Alternatively, P’s title was to be regarded as an incumbrance. The Ordinance required the proceeds of sale to be applied towards the discharge of any incumbrance.

Michael Lower

Interpretation of DMC apportionment provision and order for sale of defaulting owner’s shares

June 11, 2017

In Hertford Mansion (Un Chau Street) (IO) v Wong Shing Kwan ([2017] HKEC 1154, DC) the Management Committee of an Owners’ Corporation decided to carry out major renovation works at the property.

The building’s DMC provided that each owner would contribute the proportion of the expenses of managing the property set out in the Fifth Schedule to the DMC. This made the defendant liable for 110 / 1300 of any expenditure. The Management Committee demanded that proportion of the costs of the renovation works.

The Third Schedule to the DMC contained another charging provision. It required the owners to pay a ‘due proportion’ of management expenses including costs of repair, renewal and redecoration.

The defendant refused to pay the proportion of the renovation costs demanded of him. He argued that he was only responsible for a ‘due proportion’ of these costs and that the due proportion should be calculated (in the absence of any indication to some other effect) by reference to the proportion of the undivided shares in the building owned by the defendant. Thus calculated, the due proportion would be less than the sum demanded.

Judge Andrew Li rejected the defendant’s argument. The ‘due proportion’ (on a proper interpretation of this DMC) could only be the proportion specified in the Fifth Schedule. The Third Schedule required owners to pay a due proportion ‘in accordance with the provisions of this Deed’. The Fifth Schedule was the relevant provision of the deed for this purpose. It would be absurd to suppose that the Third and Fifth Schedule contained divergent mechanisms for apportioning exactly the same expenditure.

The defendant repeatedly refused to pay the contribution demanded. The DMC provided that unpaid sums were to be charged on the defaulting owner’s shares.

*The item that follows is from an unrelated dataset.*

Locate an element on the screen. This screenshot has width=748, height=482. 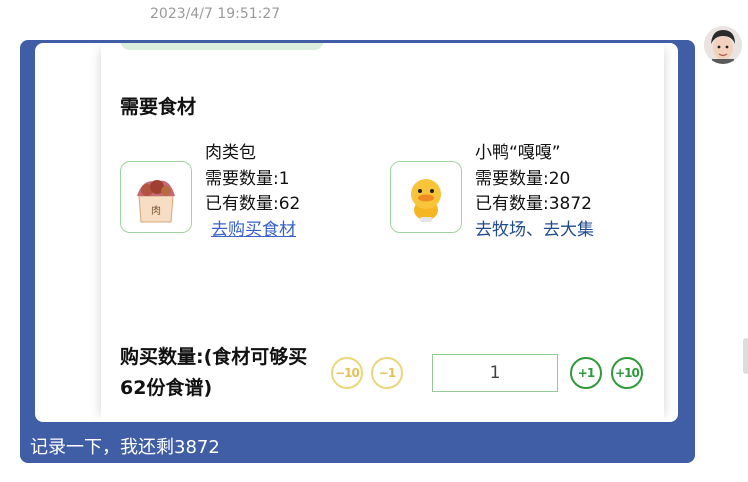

The Management Committee registered a Memorandum of Charge accordingly. They now sought an order for sale of the defendant’s undivided shares.

The order for sale was granted. The DMC made the charge enforceable by the Management Committee. The defendant had ignored repeated warnings.

Michael Lower

Adverse possession: the significance of a failure to fence rural land

June 3, 2017

In Winpo Development Ltd v Wong Kar Fu ([2017] HKEC 1093) P sought an order for possession in respect of land occupied by D. D relied on adverse possession in his defence and counterclaim.

The claim concerned a large and remote area of land in the New Territories. D’s family had lived on and farmed the land since at least 1968.

The land was unfenced. Recorder Whitehead SC accepted that this fact tells strongly against D having had possession of the land ([64]). Here, however, the natural landscape formed clear barriers; fencing would have been superfluous and impractical ([65]).

D had shown the intention to possess. He and his family dealt with the land ‘as an occupying owner might have been expected to deal with it, and to the exclusion of the world at large, including the owner with the paper title’ ([69]).

D’s adverse possession defence succeeded.

Michael Lower

Relief from forfeiture will ordinarily only be granted once during a lease term

May 27, 2017

In Ramadour Industries Ltd v Bullen ([2017] HKEC 974, CA) L granted T a lease of a house on Lamma Island for a two year term. T fell into arrears with the rent but was granted relief from forfeiture. T quickly fell into arrears again and L brought new proceedings seeking possession. T sought relief from forfeiture a second time but this was refused.

The Court of Appeal (Yuen JA giving the court’s judgment) upheld this refusal. The court’s power to grant relief is now codified in section 21F of the High Court Ordinance. Section 21F(1A) provides that relief will only be granted to a tenant once during the term, ‘unless the Court is satisfied that there is good cause why this section should apply in favour of a lessee’.

The intention is clear: relief pursuant to section 21F will normally only be granted once to a tenant during a lease term. The onus is on the tenant trying to invoke section 21F for a second time during a term to show that there is good cause.